Stored records:
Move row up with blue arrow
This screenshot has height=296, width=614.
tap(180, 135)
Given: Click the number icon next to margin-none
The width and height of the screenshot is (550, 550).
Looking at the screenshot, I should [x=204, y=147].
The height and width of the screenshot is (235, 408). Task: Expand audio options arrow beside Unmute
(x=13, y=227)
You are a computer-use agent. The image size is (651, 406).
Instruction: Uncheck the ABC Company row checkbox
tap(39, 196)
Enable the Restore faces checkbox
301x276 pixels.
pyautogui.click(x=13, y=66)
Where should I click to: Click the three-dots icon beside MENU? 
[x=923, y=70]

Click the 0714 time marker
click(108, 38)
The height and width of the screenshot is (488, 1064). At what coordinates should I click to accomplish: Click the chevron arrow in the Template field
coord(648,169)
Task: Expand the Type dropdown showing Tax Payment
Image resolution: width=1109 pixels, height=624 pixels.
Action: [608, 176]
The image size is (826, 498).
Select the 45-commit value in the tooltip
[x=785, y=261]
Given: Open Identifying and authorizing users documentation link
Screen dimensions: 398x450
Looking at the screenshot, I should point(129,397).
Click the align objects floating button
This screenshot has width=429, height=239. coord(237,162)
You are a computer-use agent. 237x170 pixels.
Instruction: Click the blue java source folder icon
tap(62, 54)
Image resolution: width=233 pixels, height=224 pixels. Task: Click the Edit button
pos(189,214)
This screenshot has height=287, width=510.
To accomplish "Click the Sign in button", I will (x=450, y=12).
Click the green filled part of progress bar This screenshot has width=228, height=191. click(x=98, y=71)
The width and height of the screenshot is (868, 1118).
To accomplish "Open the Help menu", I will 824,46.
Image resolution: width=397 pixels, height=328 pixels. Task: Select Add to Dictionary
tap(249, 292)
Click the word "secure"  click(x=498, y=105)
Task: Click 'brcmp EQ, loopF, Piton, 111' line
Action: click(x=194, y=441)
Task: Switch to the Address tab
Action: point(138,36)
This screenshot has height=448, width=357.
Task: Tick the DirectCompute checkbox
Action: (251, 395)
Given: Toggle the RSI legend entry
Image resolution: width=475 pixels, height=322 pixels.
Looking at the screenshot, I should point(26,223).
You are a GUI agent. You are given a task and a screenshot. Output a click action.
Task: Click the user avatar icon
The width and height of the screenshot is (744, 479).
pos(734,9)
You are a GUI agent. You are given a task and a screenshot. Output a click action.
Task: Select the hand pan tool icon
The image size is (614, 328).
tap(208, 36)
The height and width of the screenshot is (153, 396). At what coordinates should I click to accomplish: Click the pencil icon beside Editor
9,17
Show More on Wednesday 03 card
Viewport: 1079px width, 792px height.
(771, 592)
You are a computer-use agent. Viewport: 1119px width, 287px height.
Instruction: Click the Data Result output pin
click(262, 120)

■ Task to complete
Make an exact copy of each line, beginning at the one containing "You are a computer-use agent. Viewport: 1119px" and ending with the last line of the data, and of no other line.

■ Result of this task
You are a computer-use agent. Viewport: 1119px width, 287px height.
Instruction: Click the Data Result output pin
click(262, 120)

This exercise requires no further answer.